[Pixel coordinate grounding data]
###
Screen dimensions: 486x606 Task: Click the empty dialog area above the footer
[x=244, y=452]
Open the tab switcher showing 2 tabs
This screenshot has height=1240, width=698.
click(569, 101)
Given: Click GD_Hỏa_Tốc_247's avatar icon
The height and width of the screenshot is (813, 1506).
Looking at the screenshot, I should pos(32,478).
###
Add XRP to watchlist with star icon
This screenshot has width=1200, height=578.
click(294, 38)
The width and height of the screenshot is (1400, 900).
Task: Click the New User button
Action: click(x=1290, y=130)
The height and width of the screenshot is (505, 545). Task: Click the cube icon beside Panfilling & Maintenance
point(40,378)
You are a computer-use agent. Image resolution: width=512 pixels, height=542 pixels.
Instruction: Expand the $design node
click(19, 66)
###
*EXERCISE PROMPT:* Could you restate word for word the lines above, from the one that contains "Screen dimensions: 486x606" through the one that contains "Given: Click GD_Hỏa_Tốc_247's avatar icon", and no others?

*EXERCISE OUTPUT:*
Screen dimensions: 486x606 Task: Click the empty dialog area above the footer
[x=244, y=452]
Open the tab switcher showing 2 tabs
This screenshot has height=1240, width=698.
click(569, 101)
Given: Click GD_Hỏa_Tốc_247's avatar icon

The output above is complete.